Over the last 18 years, Natalie McAdams built Mar Vista-based NAMEvents beyond helping plan product launches, fashion shows and premieres, adding mega-happenings to raise money for nonprofits, including City of Hope, Heal the Bay and U.S. Veterans Initiative, a housing and service provider.
Each event was a closely packed, in-person affair with up to 10,000 participants. No more.
“No one was thinking it would go past July. But then it was like dominoes, every piece of business that I had was canceled by mid-April,” she said.
McAdams, 56, has had to seek out other ways to make money. She received PPP money, enough to last 12 weeks, which she has been able to use to pay herself because she proved to the government that she was also working as an independent contractor, not just as the head of a company.
McAdams has kept her business lean. She works from home, avoiding overhead for office space. She keeps her payroll low, and isn’t carrying one now because of lessons learned during the Great Recession, which stretched from December 2007 to June 2009.
“Usually it’s me and I’ll bring on a few freelance people to work as my staff,” she said. “There could easily be 50 to 75 people working on a project at any given time. I have trusted partners I use for all the different elements.”
To generate income now, she’s channeled her leisure-hours yoga passion, which she has practiced for more than 20 years, into small, virus-screened retreats using the event planning skills she honed for big social gatherings.
McAdams recently conducted the first of several planned yoga and wellness retreats, with professional instruction and catered meals, costing $1,500 to $2,250 a person. Eight women gathered at her parents’ Aspen, Colo., vacation home on a Wednesday night and wrapped up on a Sunday, and all involved were screened for the virus.

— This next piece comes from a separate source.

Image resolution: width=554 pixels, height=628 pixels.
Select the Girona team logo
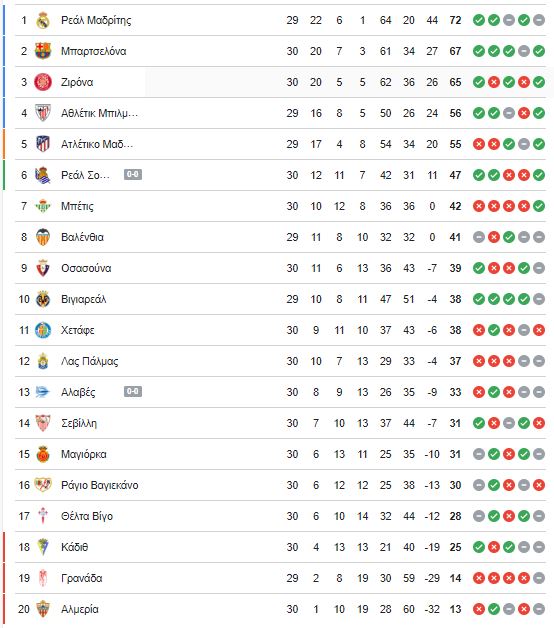43,82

“I’ve been on thousands of yoga and wellness retreats and I’ve always wanted that to be something I could produce as well,” McAdams said. “The idea was to make a safe space for a small intimate group of people. I think it can give people a sense that they really can get away somewhere safe and just recharge.”
McAdams also has been working with the Beverly Center’s Angler restaurant to create an outdoor dining area.

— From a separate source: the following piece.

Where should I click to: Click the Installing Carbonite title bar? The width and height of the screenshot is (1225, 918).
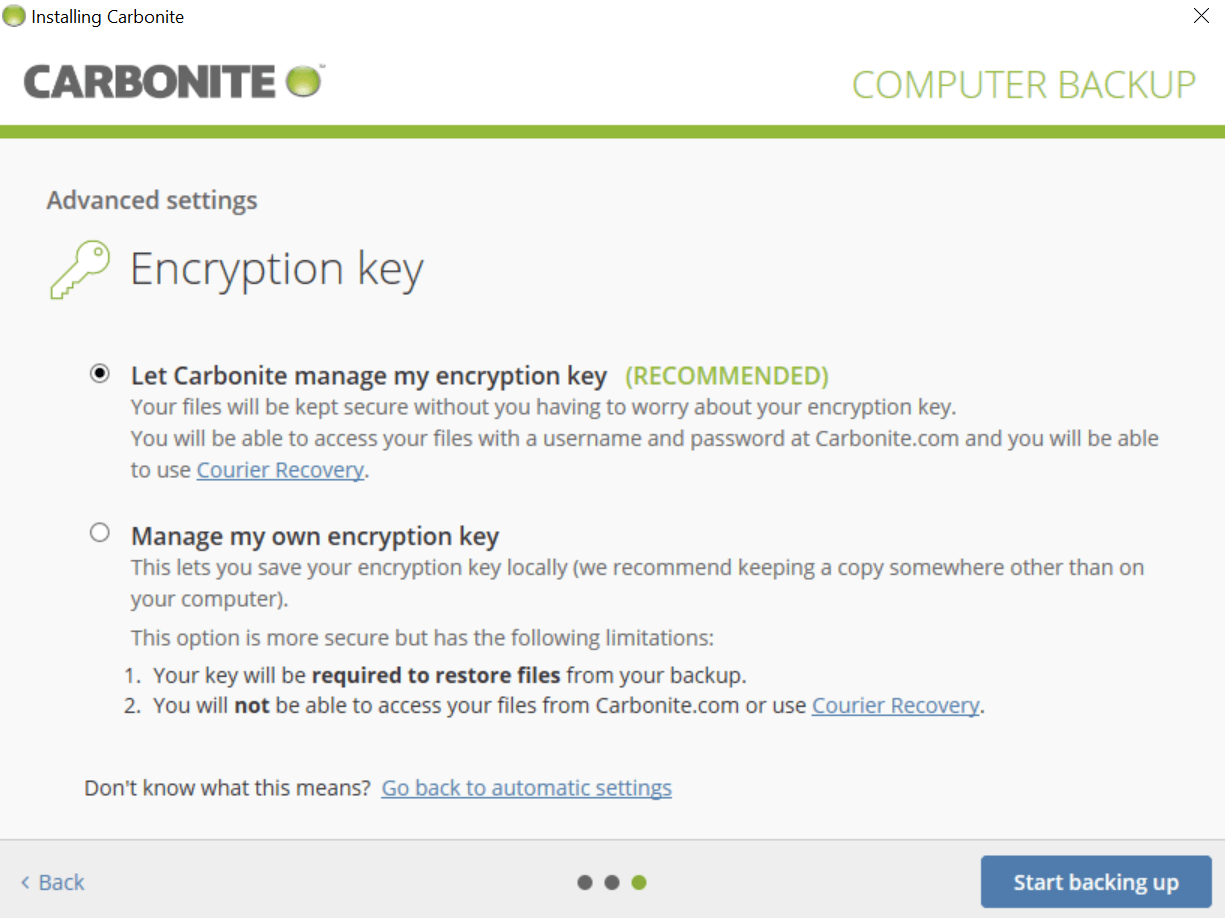pyautogui.click(x=107, y=16)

“It’s similar to the temporary spaces we built for events, but permanent,” she said.
Many of her charity clients are hoping to start holding in-person fundraisers by June, McAdams said.
“There’s still a lot of management things that I’m doing for those events because we’ve put venues on hold. We booked things then which would be into the fall that now we’re moving to the spring,” she said.
But McAdams doubts it will be the same even after the virus problem has been solved.
“Things will be different,” she said. “I think that people will be doing much smaller events, at least at the beginning.”